**YOUR GOAL**. Copy each line from the data that has the word "computer" in it.

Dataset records
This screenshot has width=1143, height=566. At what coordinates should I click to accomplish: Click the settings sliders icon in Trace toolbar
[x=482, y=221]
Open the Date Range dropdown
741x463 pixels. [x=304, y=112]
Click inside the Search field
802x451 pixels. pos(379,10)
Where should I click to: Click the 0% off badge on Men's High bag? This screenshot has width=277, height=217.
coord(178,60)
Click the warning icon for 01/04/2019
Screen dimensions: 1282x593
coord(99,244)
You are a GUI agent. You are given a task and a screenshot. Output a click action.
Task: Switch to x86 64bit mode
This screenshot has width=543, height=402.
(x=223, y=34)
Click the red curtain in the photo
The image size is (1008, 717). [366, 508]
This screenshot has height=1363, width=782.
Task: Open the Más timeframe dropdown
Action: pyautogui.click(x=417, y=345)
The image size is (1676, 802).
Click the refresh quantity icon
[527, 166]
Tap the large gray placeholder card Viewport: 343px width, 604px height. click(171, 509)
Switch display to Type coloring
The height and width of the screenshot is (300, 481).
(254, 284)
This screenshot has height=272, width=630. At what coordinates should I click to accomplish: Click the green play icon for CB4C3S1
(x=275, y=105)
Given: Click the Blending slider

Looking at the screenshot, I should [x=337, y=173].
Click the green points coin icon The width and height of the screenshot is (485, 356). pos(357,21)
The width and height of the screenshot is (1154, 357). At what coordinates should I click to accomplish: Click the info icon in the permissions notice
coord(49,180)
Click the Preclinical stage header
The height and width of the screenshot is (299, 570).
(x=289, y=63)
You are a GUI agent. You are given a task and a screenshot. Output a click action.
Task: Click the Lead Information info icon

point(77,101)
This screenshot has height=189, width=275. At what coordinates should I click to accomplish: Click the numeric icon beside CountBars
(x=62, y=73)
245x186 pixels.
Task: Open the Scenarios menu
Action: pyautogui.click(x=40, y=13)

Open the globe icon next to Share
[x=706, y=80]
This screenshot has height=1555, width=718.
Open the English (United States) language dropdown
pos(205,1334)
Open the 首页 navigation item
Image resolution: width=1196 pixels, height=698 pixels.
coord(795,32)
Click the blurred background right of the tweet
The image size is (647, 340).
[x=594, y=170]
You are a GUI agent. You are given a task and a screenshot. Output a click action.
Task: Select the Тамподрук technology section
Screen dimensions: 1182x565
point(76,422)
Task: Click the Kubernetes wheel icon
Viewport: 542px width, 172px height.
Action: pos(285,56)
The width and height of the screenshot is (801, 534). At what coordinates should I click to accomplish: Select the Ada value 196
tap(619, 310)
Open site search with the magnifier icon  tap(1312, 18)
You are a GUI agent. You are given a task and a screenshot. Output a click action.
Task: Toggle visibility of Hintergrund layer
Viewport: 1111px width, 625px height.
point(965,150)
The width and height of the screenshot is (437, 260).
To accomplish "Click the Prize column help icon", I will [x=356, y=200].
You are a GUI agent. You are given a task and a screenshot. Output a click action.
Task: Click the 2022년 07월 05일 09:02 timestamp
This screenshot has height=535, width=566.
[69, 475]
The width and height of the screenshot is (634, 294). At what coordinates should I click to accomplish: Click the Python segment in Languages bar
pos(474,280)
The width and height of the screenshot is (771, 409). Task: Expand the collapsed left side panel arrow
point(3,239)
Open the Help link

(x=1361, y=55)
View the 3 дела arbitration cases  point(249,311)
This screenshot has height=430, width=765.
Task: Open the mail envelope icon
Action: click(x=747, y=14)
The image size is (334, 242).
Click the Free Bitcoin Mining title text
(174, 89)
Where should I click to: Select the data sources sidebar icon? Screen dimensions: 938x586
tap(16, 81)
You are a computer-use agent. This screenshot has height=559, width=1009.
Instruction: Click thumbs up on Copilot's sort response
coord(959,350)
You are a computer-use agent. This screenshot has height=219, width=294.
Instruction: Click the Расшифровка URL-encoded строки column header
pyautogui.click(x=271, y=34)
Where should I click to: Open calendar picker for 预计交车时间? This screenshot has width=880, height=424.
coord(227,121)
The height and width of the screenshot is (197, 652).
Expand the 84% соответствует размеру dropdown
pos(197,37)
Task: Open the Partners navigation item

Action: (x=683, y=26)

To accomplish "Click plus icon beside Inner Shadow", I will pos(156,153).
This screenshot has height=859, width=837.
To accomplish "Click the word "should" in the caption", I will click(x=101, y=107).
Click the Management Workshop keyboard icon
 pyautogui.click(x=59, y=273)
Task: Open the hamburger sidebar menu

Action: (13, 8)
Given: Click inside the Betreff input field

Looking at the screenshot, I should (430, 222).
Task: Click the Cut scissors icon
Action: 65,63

**RESPONSE TO THE EXERCISE**.
You are a computer-use agent. This screenshot has height=559, width=1009.
You are a computer-use agent. This screenshot has height=219, width=294.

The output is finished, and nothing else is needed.